Directions for this task: Write the listing below out again word for word, without a single picture.
══ Given data
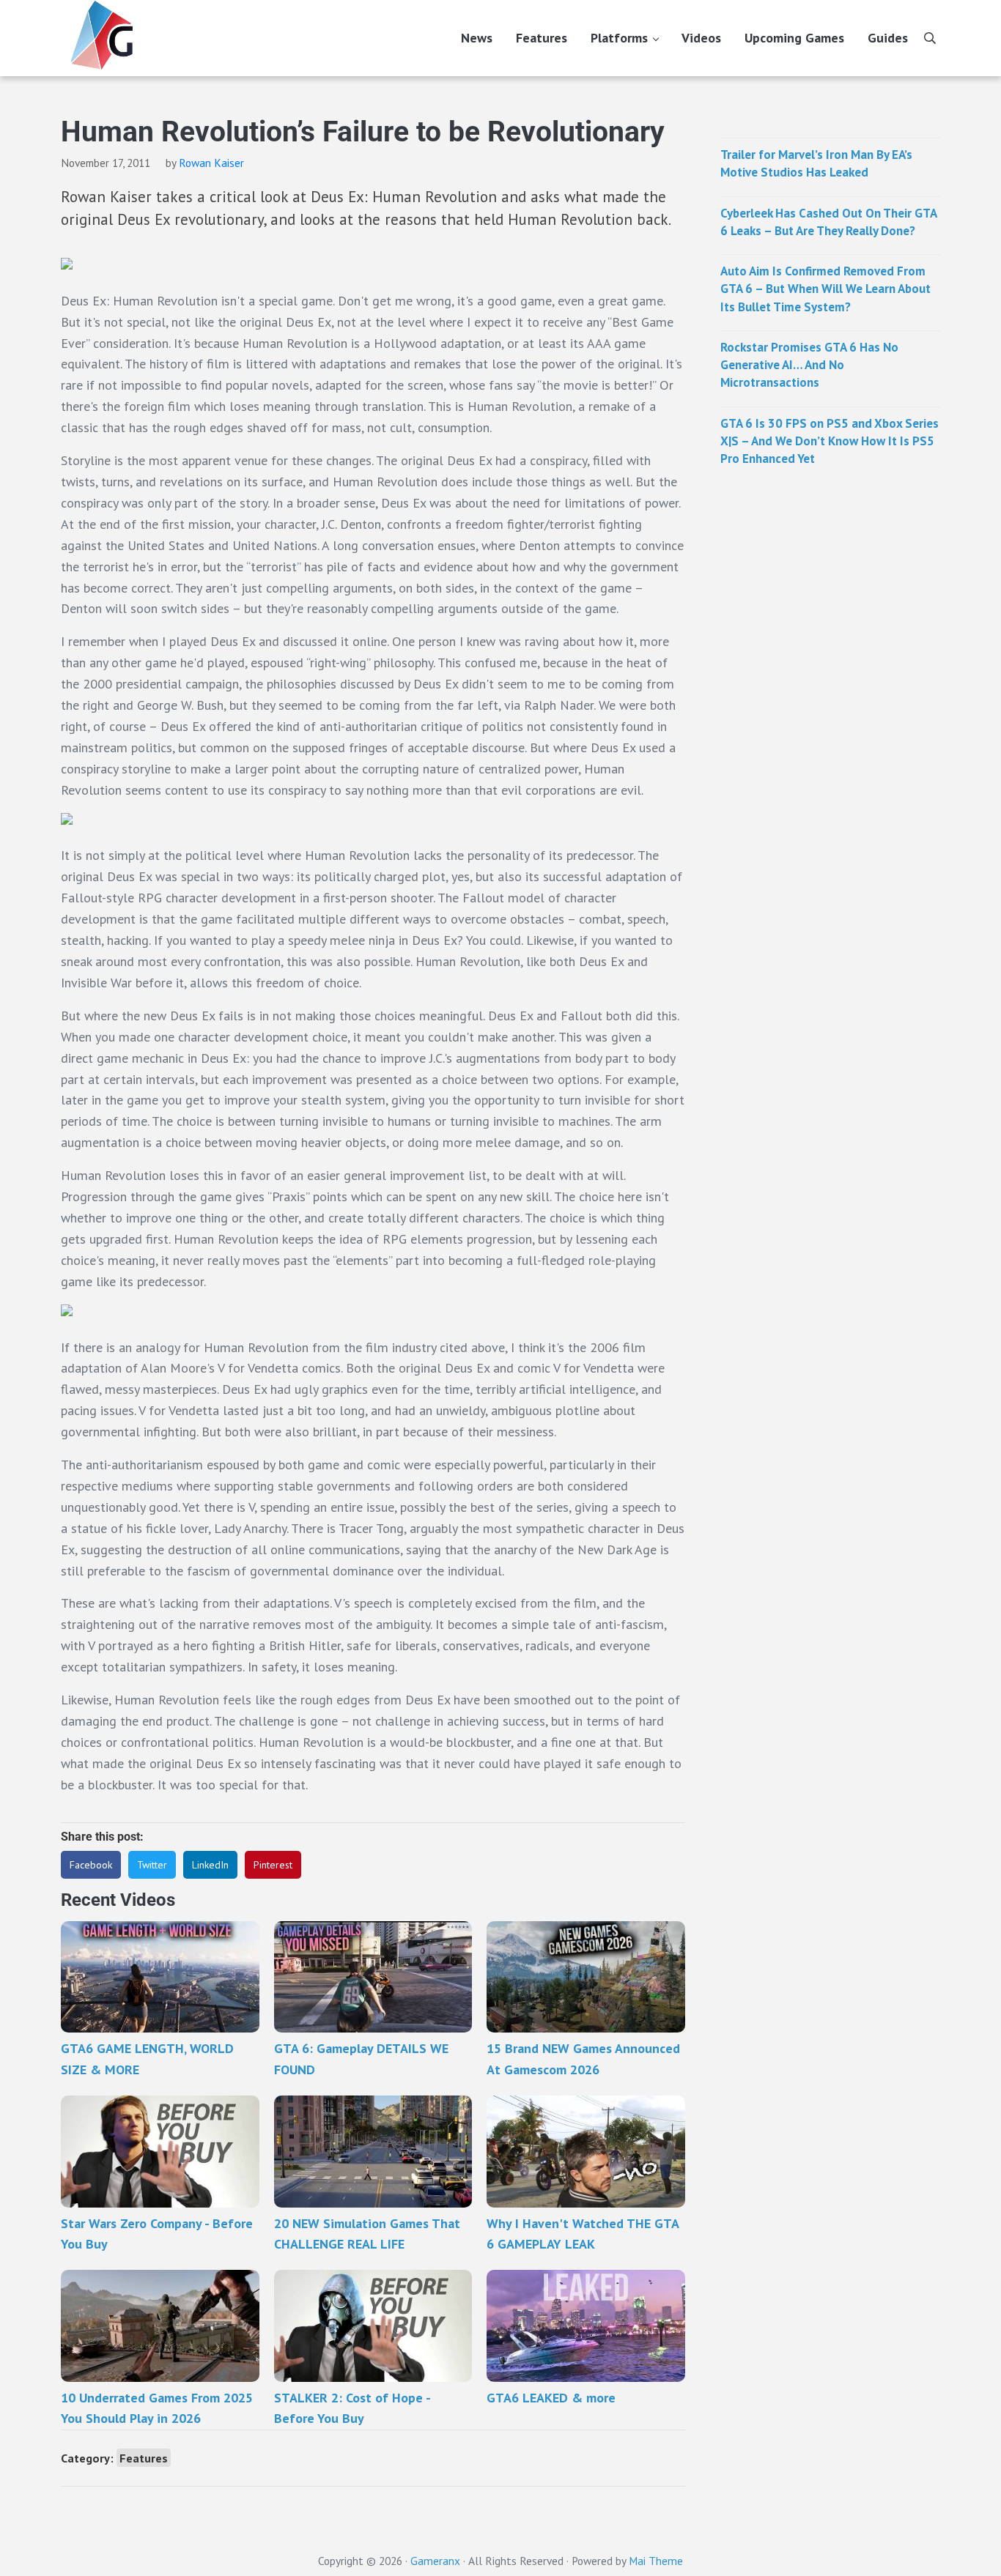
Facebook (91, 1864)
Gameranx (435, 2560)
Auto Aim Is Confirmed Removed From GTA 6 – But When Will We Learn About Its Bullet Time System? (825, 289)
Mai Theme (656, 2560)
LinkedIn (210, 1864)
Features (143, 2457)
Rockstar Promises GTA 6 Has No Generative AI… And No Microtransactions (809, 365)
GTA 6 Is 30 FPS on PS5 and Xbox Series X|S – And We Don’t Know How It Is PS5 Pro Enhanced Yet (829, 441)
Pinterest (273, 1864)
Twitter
════
Reply to the task:
Facebook (91, 1864)
Gameranx (435, 2560)
Auto Aim Is Confirmed Removed From GTA 6 – But When Will We Learn About Its Bullet Time System? (825, 289)
Mai Theme (656, 2560)
LinkedIn (210, 1864)
Features (143, 2457)
Rockstar Promises GTA 6 Has No Generative AI… And No Microtransactions (809, 365)
GTA 6 Is 30 FPS on PS5 and Xbox Series X|S – And We Don’t Know How It Is PS5 Pro Enhanced Yet (829, 441)
Pinterest (273, 1864)
Twitter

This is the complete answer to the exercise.